YANGON, Myanmar – Myanmar's opposition leader Aung San Suu Kyi will meet Thailand's prime minister on Tuesday in her first ever audience with a head of state from the region, a spokesman for her political party said Tuesday.

The meeting will also be Suu Kyi's first with a prime minister since her release from house arrest more than a year ago, National League for Democracy spokesman Nyan Win said.

Prime Minister Yingluck Shinawatra is attending a summit in Myanmar's capital and will travel to the Thai ambassador's residence in Yangon to meet Suu Kyi.

The meeting will be the latest in a series that come amid democratic stirrings in Myanmar that have raised hopes of change after decades of military rule.

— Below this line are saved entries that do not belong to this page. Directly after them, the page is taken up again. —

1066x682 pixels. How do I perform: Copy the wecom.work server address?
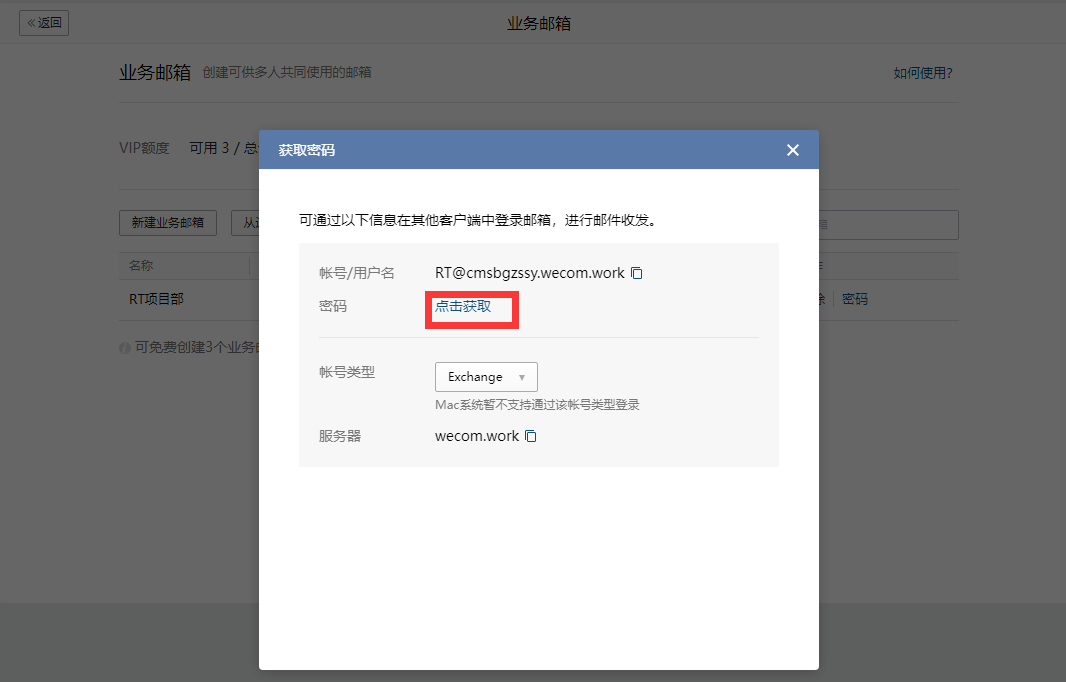[x=531, y=436]
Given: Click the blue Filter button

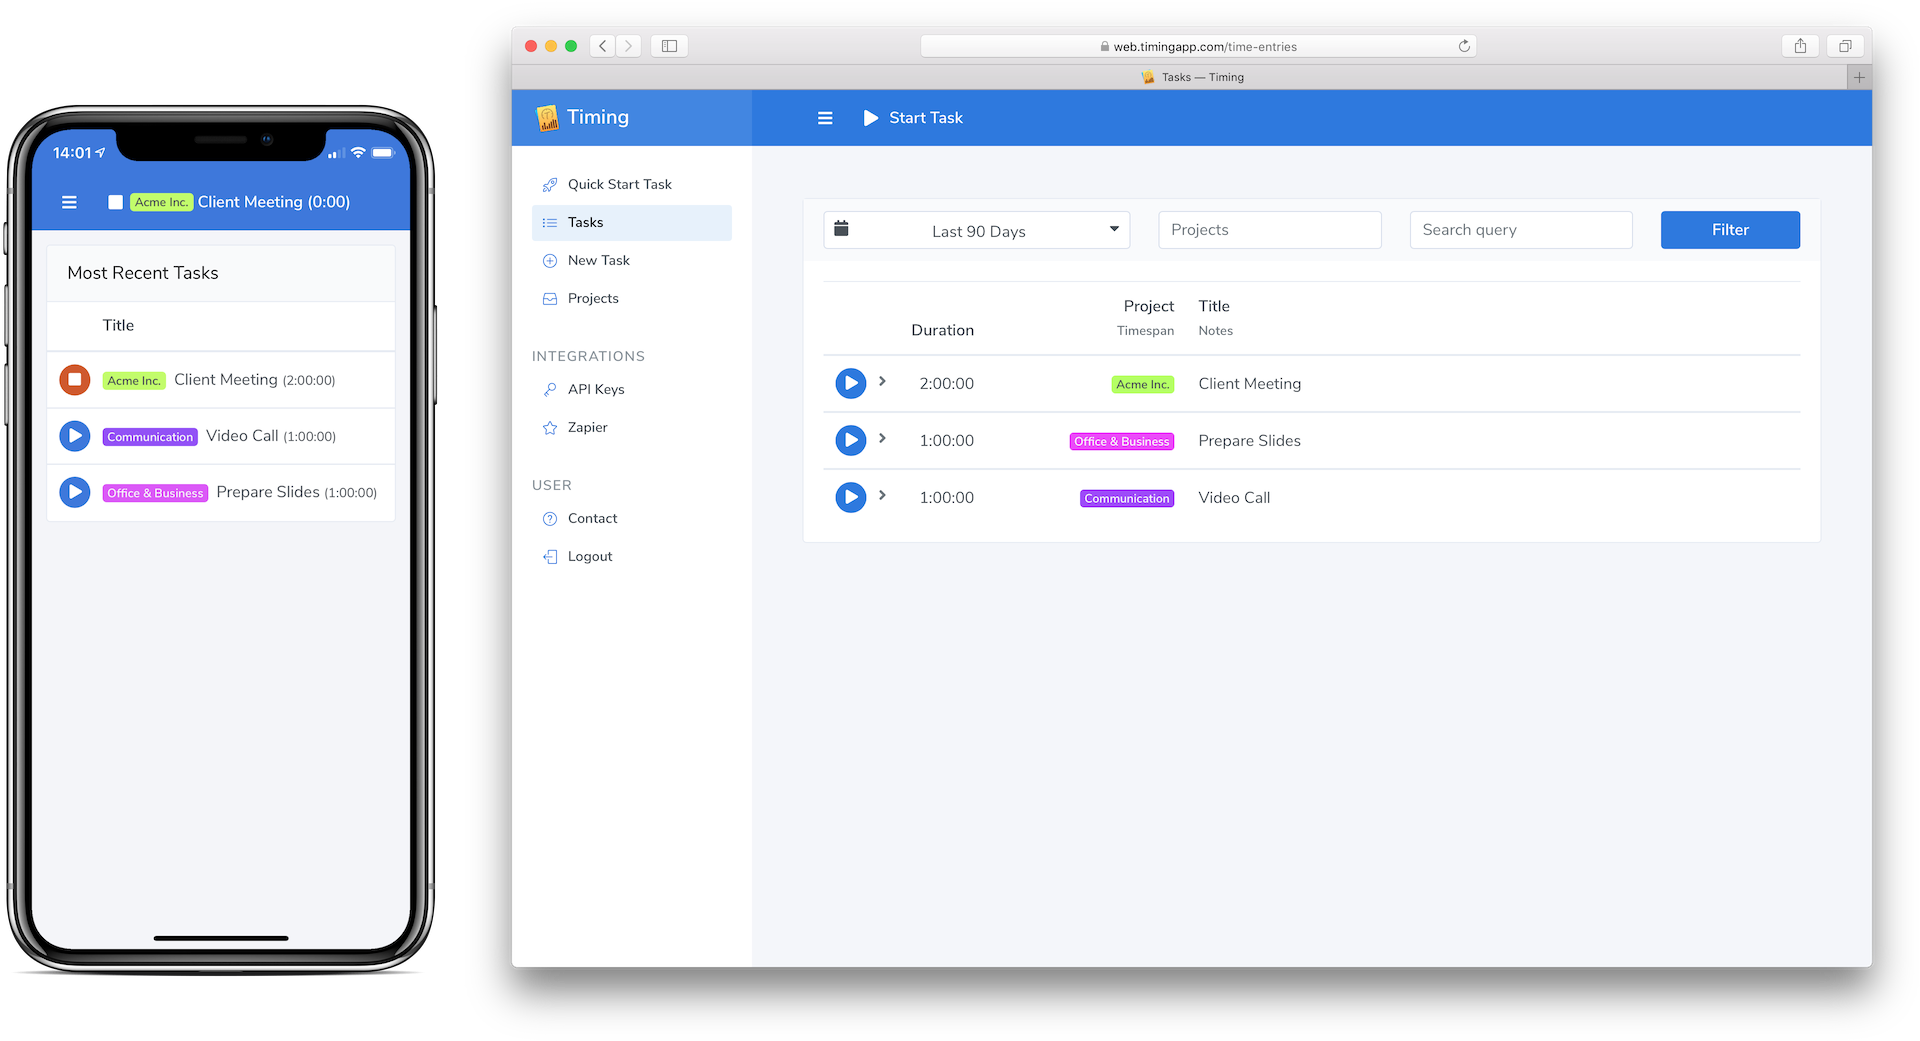Looking at the screenshot, I should coord(1729,230).
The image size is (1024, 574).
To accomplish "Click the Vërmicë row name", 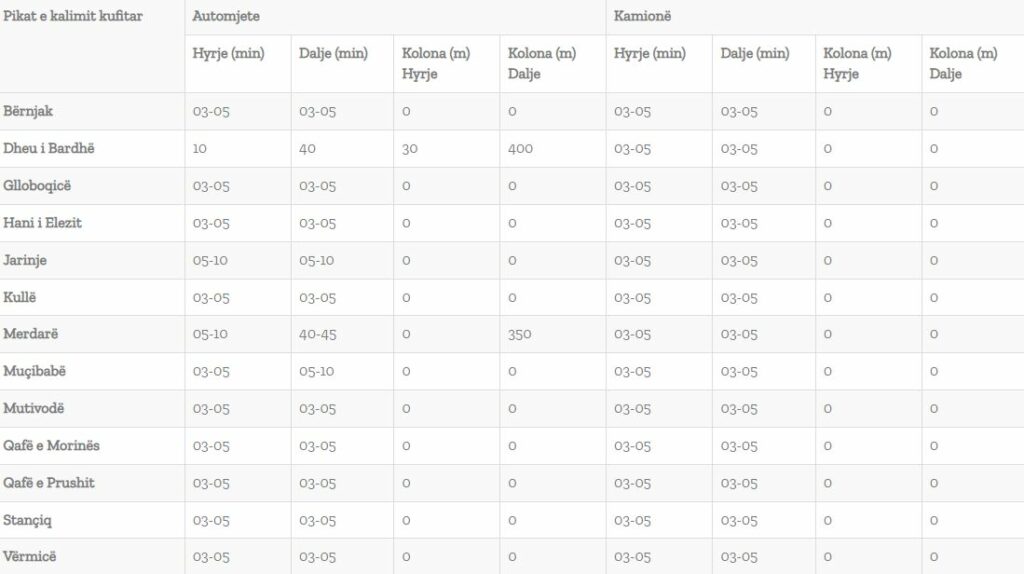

Suu Kyi met earlier this month with U.S. Secretary of State Hillary Clinton and later with China's ambassador to Myanmar.

She is scheduled to meet with Japanese Foreign Minister Koichiro Gemba later this month and Britain's Foreign Secretary William Hague in January, Nyan Win said.

Yingluck will be the first prime minister from an Association of Southeast Asian Nations country to meet Suu Kyi.

Myanmar joined the regional bloc in 1997 and will chair ASEAN for the first time in 2014 despite concerns from human rights groups that the country's democratic reforms have not gone far enough.

The ASEAN chairmanship is supposed to rotate annually among the 10 members, but Myanmar was forced to skip its turn in 2006 because of intense criticism of its rights record.

ASEAN is made up of Brunei, Cambodia, Indonesia, Laos, Malaysia, Myanmar, the Philippines, Singapore, Thailand and Vietnam.